◆ Excerpt provided:
8

Is there a way to make dplyr hooked up to a database pipe data to a new table within that database, never downloading the data locally?

I'd like to do something along the lines of:

tbl(con, "mytable") %>%
   group_by(dt) %>%
   tally() %>%
   write_to(name = "mytable_2", schema = "transformed")
jenswirf
  • 7,087
  • 11
  • 45
  • 65
  • 4
    This reminds me of the time I wrote a Python CGI script that called R that called a database that called a UDF written in R. Why not just write the SQL? – Hong Ooi Apr 26 '15 at 13:30
  • 12
    The **dplyr** syntax is arguably *much* nicer and readable than SQL - especially for when your query would be very long and have subqueries. – jenswirf Apr 26 '15 at 13:37
  • 2
    If you're going to be doing this a lot, I'd suggest you bite the bullet and learn SQL. It'll pay off in the long run. – Hong Ooi Apr 26 '15 at 13:41

1 Answers1

8

While I whole heartedly agree with the suggestion to learn SQL, you can take advantage of the fact that dplyr doesn't pull data until it absolutely has to and build the query using dplyr, add the TO TABLE clause, and then run the SQL statement using dplyr::do(), as in:

# CREATE A DATABASE WITH A 'FLIGHTS' TABLE
library(RSQLite)
library(dplyr)
library(nycflights13)
my_db <- src_sqlite("~/my_db.sqlite3", create = T)
flights_sqlite <- copy_to(my_db, flights, temporary = FALSE, indexes = list(
  c("year", "month", "day"), "carrier", "tailnum"))

◆ Dataset content:
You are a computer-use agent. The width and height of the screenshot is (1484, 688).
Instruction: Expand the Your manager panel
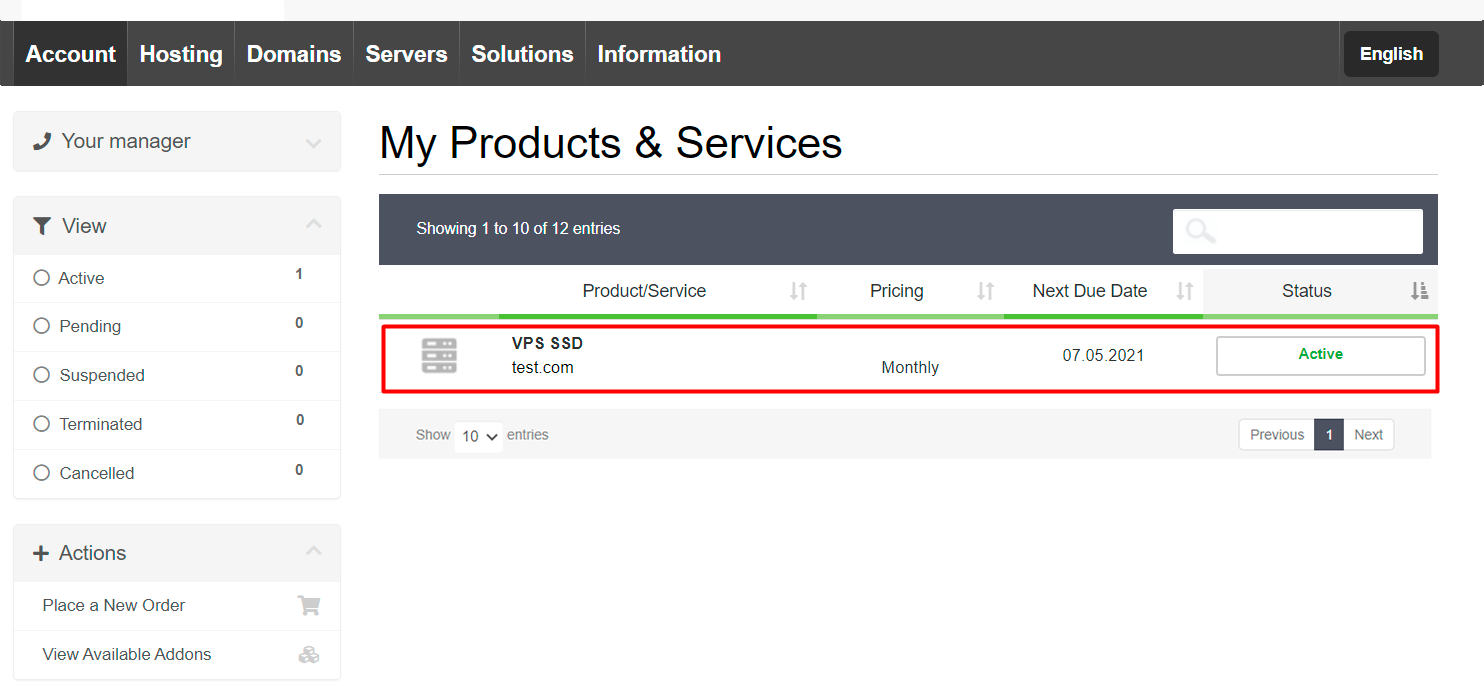pyautogui.click(x=313, y=143)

◆ Written request A:
Please reproduce the part of the dplyr forum thread that opens with the words containing "While I whole" and closes with "create = T)".
◆ Written request B:
Name each R package that the code in the dplyr forum thread loads with library().

◆ Exercise result A:
While I whole heartedly agree with the suggestion to learn SQL, you can take advantage of the fact that dplyr doesn't pull data until it absolutely has to and build the query using dplyr, add the TO TABLE clause, and then run the SQL statement using dplyr::do(), as in:

# CREATE A DATABASE WITH A 'FLIGHTS' TABLE
library(RSQLite)
library(dplyr)
library(nycflights13)
my_db <- src_sqlite("~/my_db.sqlite3", create = T)

◆ Exercise result B:
RSQLite, dplyr, nycflights13